# Capstone Project - The Battle of Neighborhoods ##

## Week 5 - Opening a new Chinese restaurant in Toronto##

## 1.0 Introduction / Business Problem ##

### 1.1 Background: ###
Toronto is Canada's largest city by population (4th largest city by population in North America) and is recognized as one of the most multicultural and cosmopolitan cities in the world. The diverse population of Toronto reflects its current and historical role as an important destination for immigrants to Canada. 50%+ of residents belong to a visible minority population group.

The diversity of the cuisine available is reflective of Toronto's multiculturalism and is key to maintaining Toronto's reputation as one of the most immigrration friendly and ethnically diverse cities in Canada. Toronto can be divided into many ethnic neighborhoods mainly serving different kinds of ethnic foods where residents and tourists alike know where to get the best selection of ethnic foods to satisfy all of their food cravings.

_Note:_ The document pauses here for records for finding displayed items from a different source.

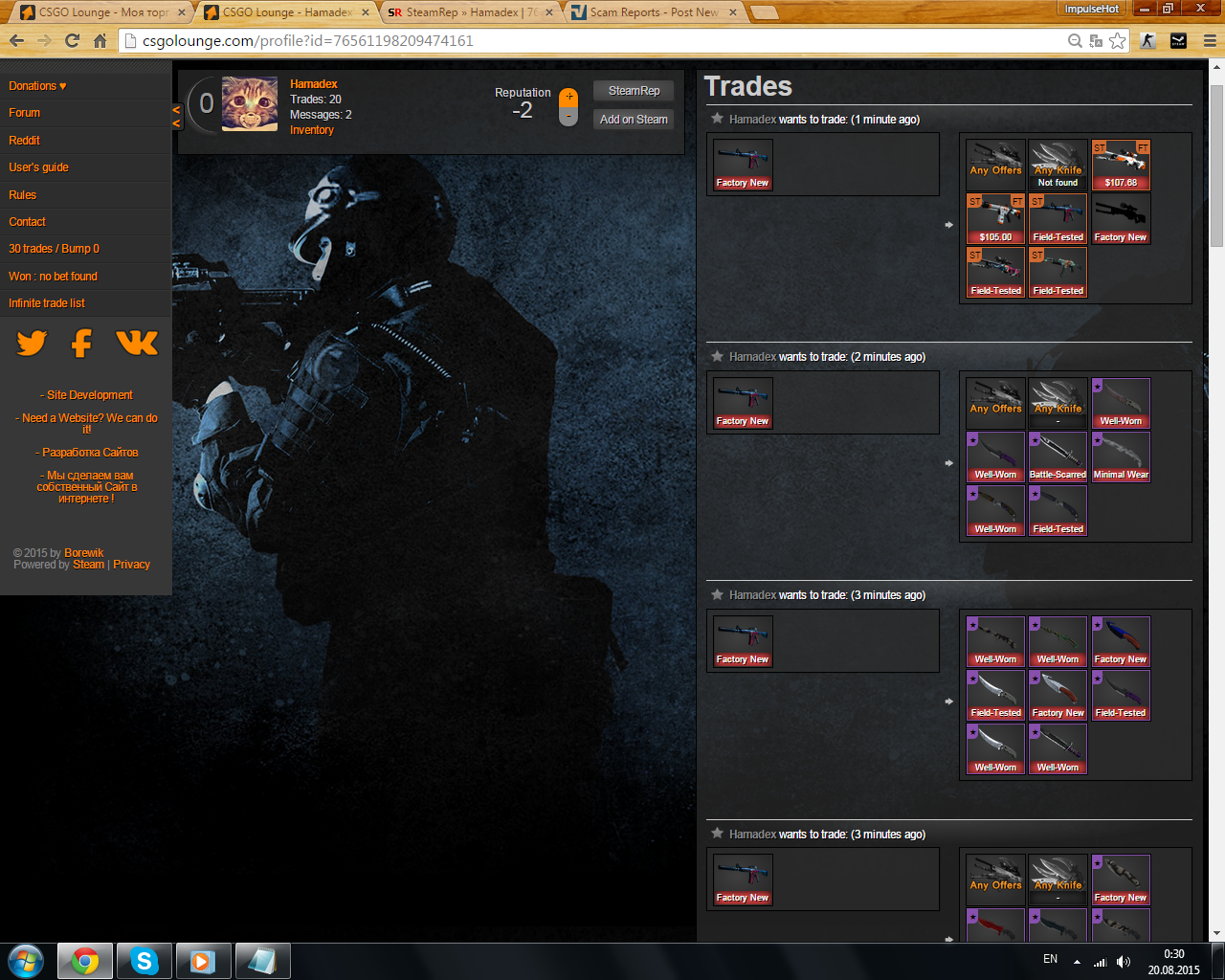Click the Add on Steam button
The width and height of the screenshot is (1225, 980).
tap(634, 120)

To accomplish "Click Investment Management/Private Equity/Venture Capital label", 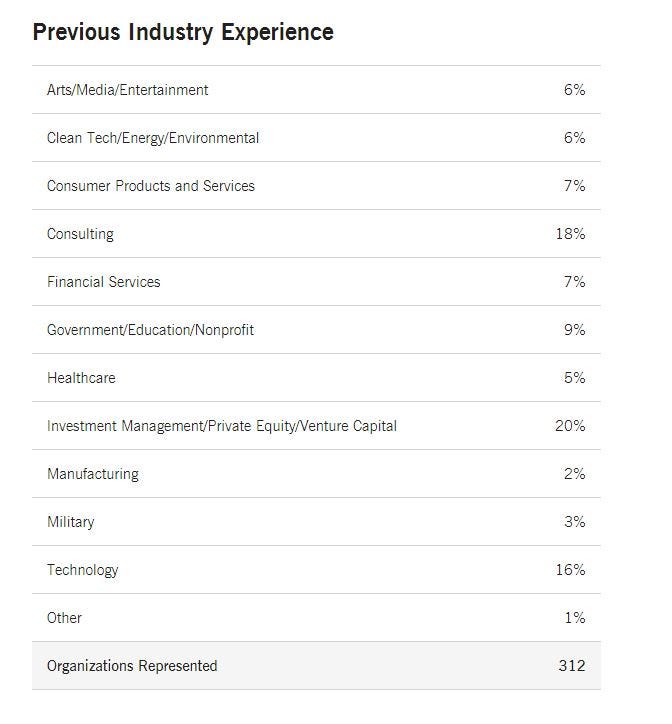I will pyautogui.click(x=222, y=426).

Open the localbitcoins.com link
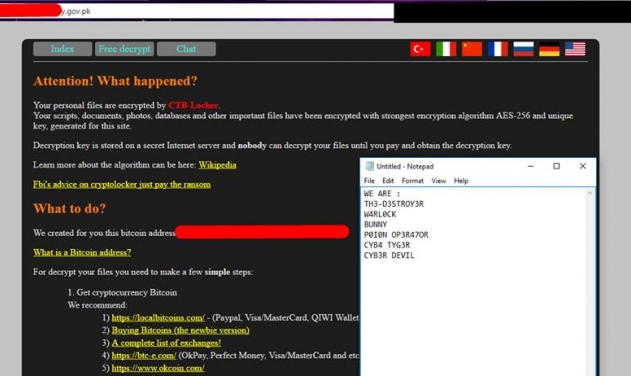pos(158,318)
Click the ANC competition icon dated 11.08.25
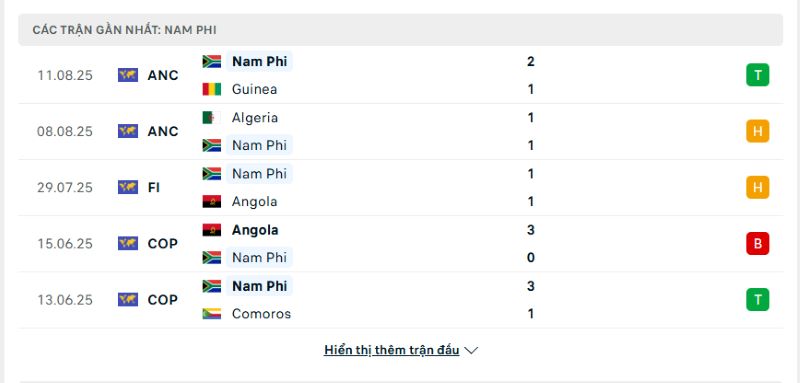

Opening a new restaurant (i.e, Chinese restaurant) is often an immmigrant/resident's dream and could become their main/only source of income. As with any business decision, opening a new restaurant requires serious consideration of many complex factors. Specifically, it is critical for the owner to accurately predict the best location to establish the restaurant to ensure the long-term success of the business. One of the key considerations in deciding on a location could be looking at where the other Chinese restaurants are located in the city.

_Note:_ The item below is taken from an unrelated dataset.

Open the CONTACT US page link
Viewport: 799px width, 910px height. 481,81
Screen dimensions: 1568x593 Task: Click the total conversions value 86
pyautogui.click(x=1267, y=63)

### 1.2 Problem / Objective: ###

The objective of this project is to analyze and pick the best locations to open a new Chinese restaurant in Toronto. Factors critical in determining the best location to open a Chinese restaurant could include:

- Boroughs/neighbourhoods with the highest/lowest number of similar restaurants
- Boroughs/neighbourhoods with the highest rated and lowest rated Chinese retaurants
- Average cost of chinese dishes by Borough/neighbourhood

Applying data science methodologies on Foursquare location data, the project aims to provide solutions to the following question: __Where should a new business owner look to open a Chinese restaurant in the city of Toronto?__

### 1.3 Target Audience / Interested Parties: ###

The main stakeholder/target audience would be the business owner who is looking to make his/her main/only source of income by establishing a new Chinese restaurant at an optimal location. Other interested parties include residents and new immigrants who want to try out a new Chinese restaurant/make this their regular dining out spot, tourists who come from all over the world to dine at the best Toronto restaurants, essentially everyone who likes Chinese food/is interested in trying out Chinese food.

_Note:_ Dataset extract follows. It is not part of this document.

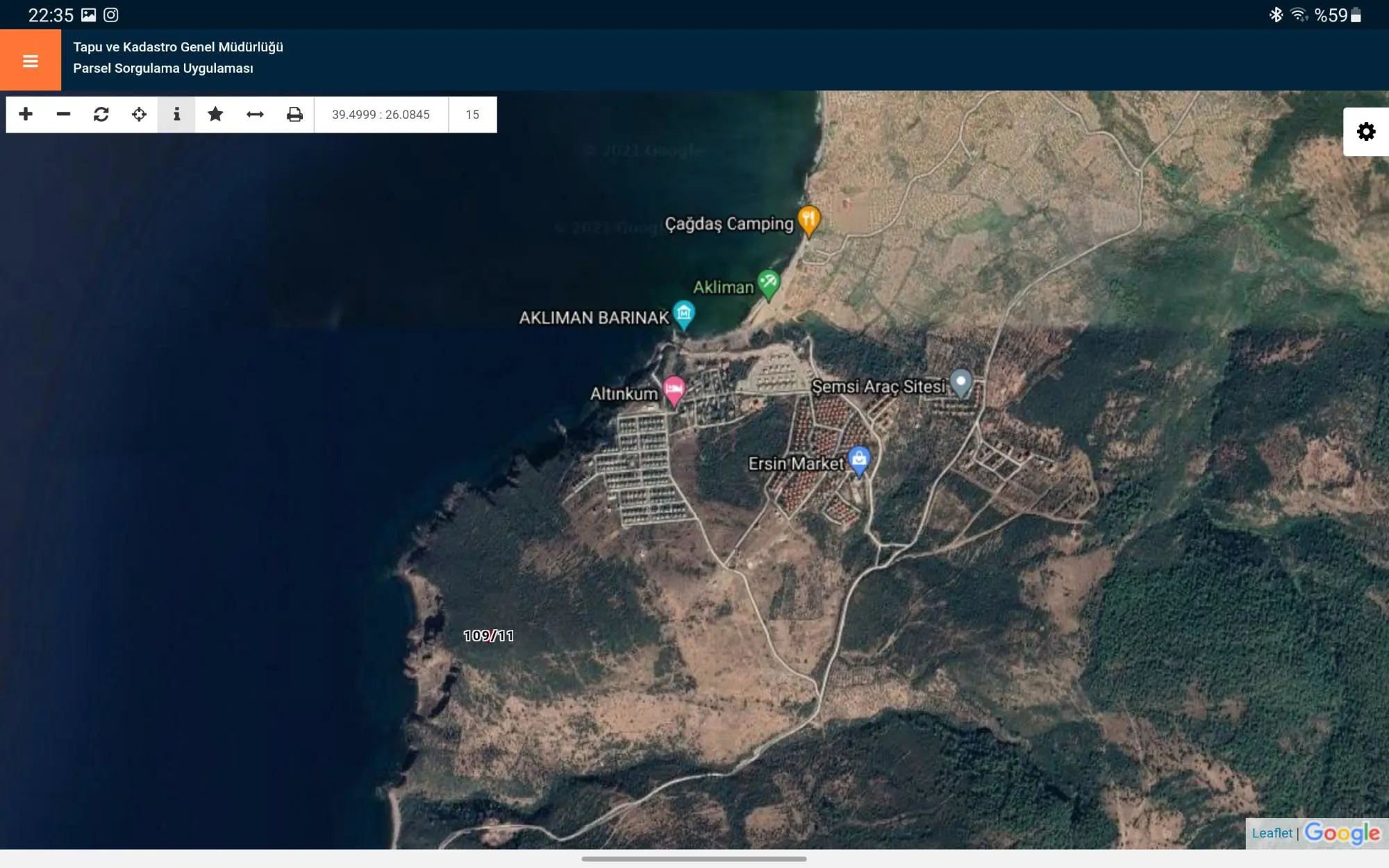Print the map with printer icon
The width and height of the screenshot is (1389, 868).
(x=294, y=114)
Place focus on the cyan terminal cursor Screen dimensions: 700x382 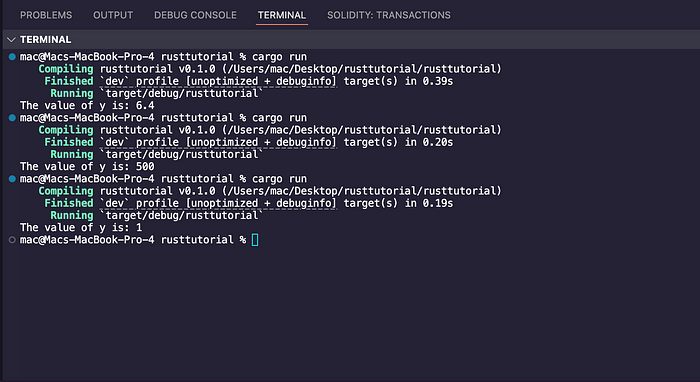(x=255, y=240)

## 2.0 Data Description / Data Sources##

Data required for this project includes:

- List of boroughs/neighbourhoods in Toronto, as the location of the project is confined to the city of Toronto in the country of Canada (Wikipedia)
- Latitude and longtitude coordinates of these boroughs. This is required to plot the map as well as retrive the venue data (Geocoder package on Python)
- Venue data, specifically data related to Chinese restaurants. This data will be used to get a list of Chinese restaurants in different neighbourhoods (Foursquare)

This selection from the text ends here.